I’m not aware of any quantifiable data on this (I’m either too lazy or too unskilled to find it, if it exists), but it seems to me there’s been an explosion of racial diversity in the past few years in commercials as well as print and electronic advertising. A couple years back General Mills sparked conversation with a TV spot for Cheerios that featured a white mom, a black dad, and their adorable biracial kid, a decision which somehow stirred controversy and nearly made racist internet trolls’ heads explode. But since then, there’s been an unusual number of mixed race couples and families in mainstream advertising which have seamlessly blended in to the landscape. Both American Airlines and Amazon, I noticed, recently had promotional images on their websites of black-and-white couples (in the case of the latter, with their biracial kids).
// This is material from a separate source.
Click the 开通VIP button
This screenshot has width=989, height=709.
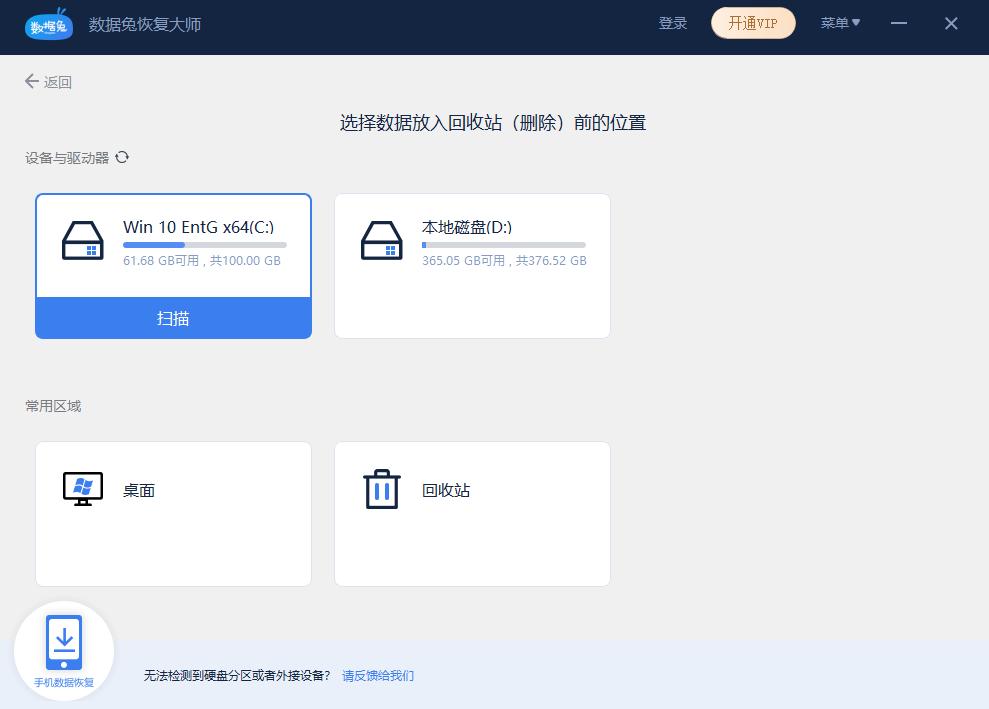753,23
Ford ran a commercial for its Escape SUV featuring a pretty black girl with a beaming smile camping with her white boyfriend, accompanied by Rachel Patten’s “This is My Fight Song” in the background. Another ad by JBL features young, attractive joggers, one white and the other black, exchanging subtly flirtatious glances over the subject of tangled headphone wires. For a while USA Today has run a TV commercial of a handsome Indian-looking guy and nerdy-but-cute blonde chatting casually on a park bench. Keep in mind these are just the ads I’ve actually seen and can remember off hand. Needless to say there are many more. None of them alone is earthshaking, but together they say something significant, I would say.
Screenshots from the websites of American Airlines (above) and Amazon (below).
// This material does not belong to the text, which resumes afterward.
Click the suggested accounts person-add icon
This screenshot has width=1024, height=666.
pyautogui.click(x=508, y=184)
There are subtle changes happening in movies as well that mirror these trends, even at a time when the Oscars has been notoriously criticized for a lack of ethnic diversity in its nominees. Take for example the career arc of Will Smith, who for years has been one of Hollywood’s biggest stars. Even though he is universally recognized as one of the industry’s hottest sex symbols, it’s telling that for the bulk of Will Smith’s career his films barely acknowledged his sexuality, and even when they did, he was only allowed on-camera romances with non-white actresses. It took until 2015’s otherwise forgettable Focus for him to kiss a white woman in a movie. Don’t get too wrapped up in the travesty of an actor as handsome and charming as Will Smith being needlessly bottled up for all those years. Instead, let us acknowledge the fact that last year, Warner Brothers finally saw it as financially lucrative to expose American moviegoers to two hours of him in love with a smoking hot Margo Robbie.
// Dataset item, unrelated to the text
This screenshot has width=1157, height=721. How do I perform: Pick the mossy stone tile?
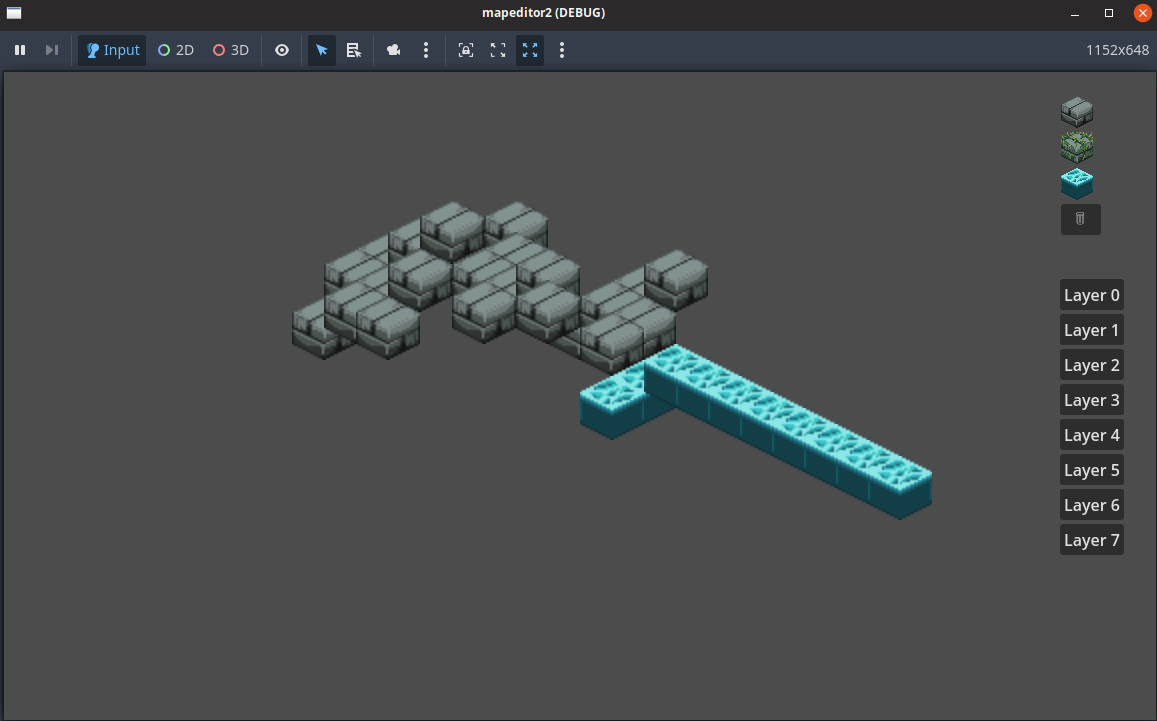pos(1077,147)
To be clear, movies or advertising companies or whoever else who put interracial couples front-and-center are not doing so out of some sense of civic duty or expression of high-minded ideals. This is about money. But making money in this case is about recognizing and responding to consumer tastes, and the fact that advertisers are so much more likely to feature mixed-race couples and families than they used to be is undoubtedly the result of painstaking research and careful insight suggesting this strategy now works with the broad American public. Do not for a second think this is an accident; multiple companies are clearly concluding that consumers will react positively to different races of people meshed together in the same ad, movie, or whatever.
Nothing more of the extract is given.